Pod in Kubernetes can not establish a RTSP session, UDP port unreachable

9/5/2020

I am trying to make a connection between my pod and a camera through RTSP (using ffmpeg).

My container, when running locally and in the server can establish the connection.

However, in Kubernetes, looks to be able to reach and identify the camera server, but it can not initialize a stream. I did a tcpdump on my container when trying to connect and I received the following:

10:55:37.065954 IP **CAMERA_SERVER_IP** > **POD_NAME**: ICMP **CAMERA_SERVER_IP** udp port 36337 unreachable, length 44

10:55:37.066003 IP **CAMERA_SERVER_IP** > **POD_NAME**: ICMP **CAMERA_SERVER_IP** udp port 36336 unreachable, length 48

**CAMERA_SERVER_IP** -> is the camera server IP addresss

**POD_NAME** -> is my pod's name in kubernetes.

When I try locally, the first UDP port fails too, but the second can establish a connection and stream.

I think this has something to do with port communication, but I am bit lost in what I should try or test.

Thanks!

UPDATE*

Actually I found something strange.

I tried again to start the connection and I analyzed the logs from tcpdump and netstat -tulpn.

When connecting locally, netstat identified the creation of two UDP connections. And tcpdump showed ffmpeg was trying to reach a connection from the server using the same UDP ports from netstat

However, in a pod in Kubernetes, the ports opened on netstat were different from the ports that ffmpeg tried a connection (verified using tcpdump).
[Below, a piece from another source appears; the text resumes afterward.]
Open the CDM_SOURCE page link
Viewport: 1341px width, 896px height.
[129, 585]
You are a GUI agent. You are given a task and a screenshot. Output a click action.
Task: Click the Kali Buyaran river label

I think this is the error, as ffmpeg immediately fails when trying to access a port that is not opened.

-- Raphael Mazzine
ffmpeg
kubernetes
kubernetes-networking
kubernetes-networkpolicy
rtsp

1 Answer

9/7/2020

I actually made a work around using another ffmpeg server wrapper as I explained here: https://github.com/kubernetes/kubernetes/issues/94561

If someone has a similar problem, specially with Intelbras DVR or those that use DAHUA API, this might be interesting to read.